### Action item
Would you return every line of the listing below that has "Адміністратор" in it?
# # #
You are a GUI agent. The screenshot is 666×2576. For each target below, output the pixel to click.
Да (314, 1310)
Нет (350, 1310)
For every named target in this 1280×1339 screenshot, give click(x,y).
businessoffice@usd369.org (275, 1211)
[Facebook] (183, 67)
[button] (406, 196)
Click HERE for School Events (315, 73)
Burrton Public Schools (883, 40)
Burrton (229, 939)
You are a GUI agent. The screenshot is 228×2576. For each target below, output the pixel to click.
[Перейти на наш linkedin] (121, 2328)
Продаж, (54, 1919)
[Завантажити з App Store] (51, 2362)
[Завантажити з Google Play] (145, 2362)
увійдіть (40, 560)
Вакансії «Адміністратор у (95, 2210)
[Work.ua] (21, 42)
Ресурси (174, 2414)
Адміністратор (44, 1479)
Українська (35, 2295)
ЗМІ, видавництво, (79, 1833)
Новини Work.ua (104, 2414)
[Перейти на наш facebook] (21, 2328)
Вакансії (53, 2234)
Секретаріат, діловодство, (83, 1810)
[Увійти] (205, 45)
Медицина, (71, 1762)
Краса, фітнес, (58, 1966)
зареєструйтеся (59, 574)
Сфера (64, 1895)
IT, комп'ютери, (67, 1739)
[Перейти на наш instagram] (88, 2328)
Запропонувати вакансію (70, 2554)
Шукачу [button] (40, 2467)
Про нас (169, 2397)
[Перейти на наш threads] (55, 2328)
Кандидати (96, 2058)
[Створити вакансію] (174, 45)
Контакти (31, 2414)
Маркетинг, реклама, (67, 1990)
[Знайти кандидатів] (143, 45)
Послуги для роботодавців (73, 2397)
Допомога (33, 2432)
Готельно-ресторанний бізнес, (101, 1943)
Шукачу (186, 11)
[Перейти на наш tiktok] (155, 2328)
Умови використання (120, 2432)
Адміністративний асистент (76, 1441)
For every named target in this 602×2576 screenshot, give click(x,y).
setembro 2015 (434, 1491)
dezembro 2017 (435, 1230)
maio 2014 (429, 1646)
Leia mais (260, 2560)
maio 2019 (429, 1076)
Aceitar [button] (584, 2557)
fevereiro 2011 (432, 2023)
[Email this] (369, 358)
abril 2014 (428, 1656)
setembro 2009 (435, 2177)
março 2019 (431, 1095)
# # #
### Output
Вакансії «Адміністратор у (95, 2210)
Адміністратор (44, 1479)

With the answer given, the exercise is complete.